1.BÖLÜM Duyulmayan çığlıklar..

@karanfil_

Uzun zaman sonra ilk defa evimize akşam yemeğine bir misafir gelecekti , annem ile babam genel olaraka evimize bir misafirin gelmesini pek tercih etmezler,misafirlik konusunda farklı bir bakış açısın sahipler. Genel olarak bir misafir ağırlamamız gerekiyorsa ya çiftlik evinde ağırlarız yada dışarda bir restorant'da yemek yeriz,dışarıda ağırlayacaksak ben annem ve babam gideriz , küçük kardeşim Ömer'i pek götürmezler çekingen bir çocuktur kendisi, evin dışını pek sevmez yabancıları ise hiç sevmez,evin dışında çok huysuz bir çocuk olabiliyor, ama evin içinde özellikle benim odamda olduğumuzda daha rahat ve daha sevimli oluyor, onu anlamaya çalışıyorum Ömerim içinde zor, konuşma engelli bir çocuk, ne mutluluğunu nede hüznünü hiçbişeyini anlatamıyor maalesef,ne heycanını nede televizyonda gördüğü en sevdiği karakterinin havalı repliklerini söyleyemiyor konuşamaması onu içine kapanık bir çocuk yaptı. Dışarıda işaret diliyle iletişime geçince insanlar tuhaf bakıyor, bu 6 yaşındaki bir çocuk için oldukça zor bir durum ama buna rağmen yaşama hevesi var benimle olunca beraber bahçede oturduğumuzda top oynadığımızda koşu yarışı yaptığımızda gözlerinin içi parlıyor işte o bakışları beni daha çok kendisine bağlıyor.
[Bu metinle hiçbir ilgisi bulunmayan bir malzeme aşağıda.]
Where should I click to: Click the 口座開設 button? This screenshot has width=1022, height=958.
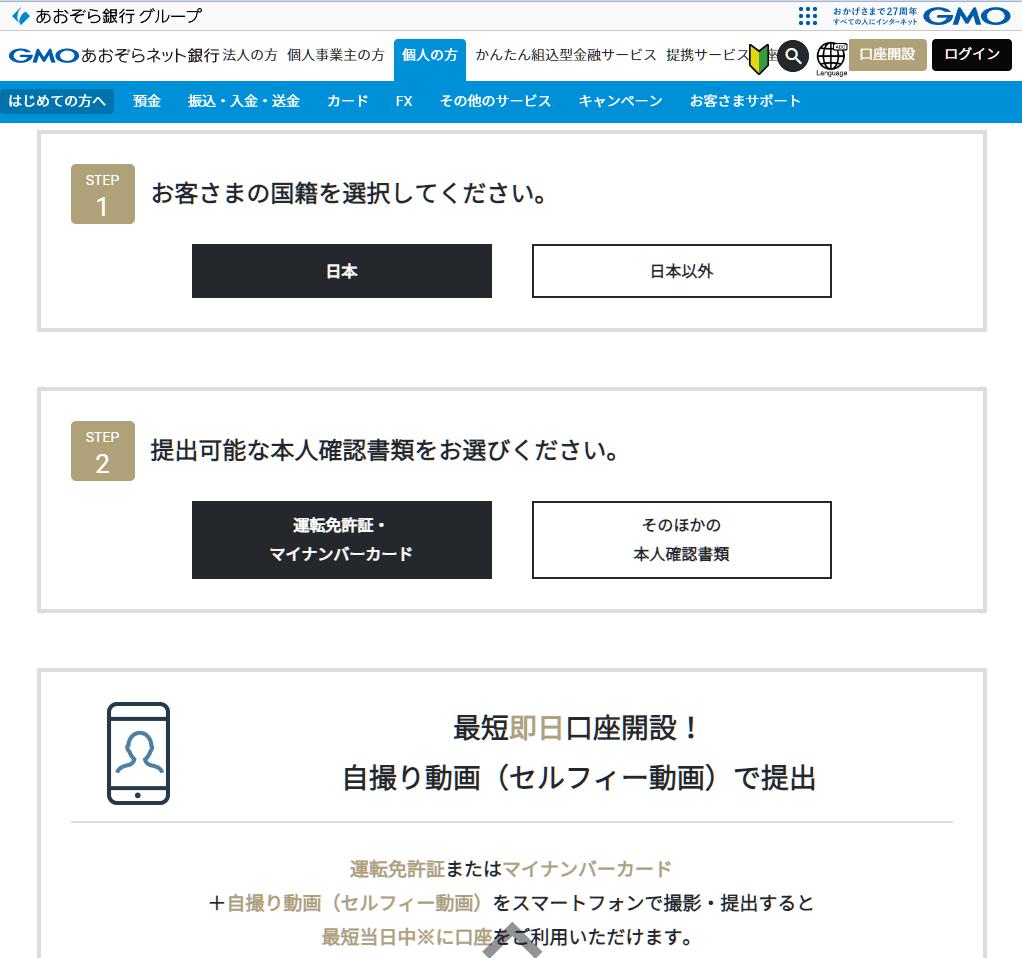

Birde bu kadar zor bir ailede bu kadar hayata karşı mutlu olması yaşamayı sevmesi beni çok şaşırtıyor, ama umarım gözündeki bu hayat sevinci asla gitmez, çünkü o daha çocukluğunun baharında, herşeyin en iyisini hakediyor..

Ömer'imin konuşma engeli var, konuşamıyor maalesef ama hepimizi duyuyor, ömerim konuşamasada ben onu gözlerinden anlıyorum, işaret dilinide öğrendim, kendisini yanlız hissetmemesi için öğrendim ama annem ve babam bunu bir kusur olarak gördükleri için, ne öğrendiler nede öğrenmek için bir zahmette bulundular, ben onun dili oldum, ve o konuşana kadar dili olacağım.

Seneye 1.sınıfa başlaması lazım ama o konuşabilene kadar evde eğitim alacağını söylediler, bende pek okuyamadım, annem ve babam tam iç Anadolu insanı ve zihniyetleride öyle kız çocuğu okumaz ayıptır. Her ne kadar varlıklı ve modern bir aile gibi görünsek de okumamı pek istemezlerdi 8.sınıfda iken, sınıf birincisi olmama rağman beni okuldan aldılar açıktan okumama bile izin vermediler, ama ben yalvar yakar açık öğretimden lisemi bitirdim ve şuan her gün boş bulduğum vakitlerde hep ders tekrarı yapıyorum, belki ilerde üniversitesi sınavına girip güzel bir yer tuttururum, umudum var,14 yaşımdan sonra ev işi temizlik dikiş nakış yemek gibi bütün işleri öğrettiler, 16 yaşımdan sonra herşeyi benden beklediler maddi durumumuz çok iyi olmasına rağmen eve ne bir yardımcı nede bir aşçı almadılar sadece ehliyet almama izin verdiler onu da yine beni israrlarıma dayanamayıp izin verdiler. Hep evde olduğum için telefonumda yok, sadece evde kendimi bazı konularda geliştirebilmem için bilgisayarım var,böyle olunca hiç bir sosyal medyamda yok. kendimi kişisel gelişimde geliştirmeye çalışıyorum belki bir gün birine bir fayfam olabilir umuduyla yaşıyorum.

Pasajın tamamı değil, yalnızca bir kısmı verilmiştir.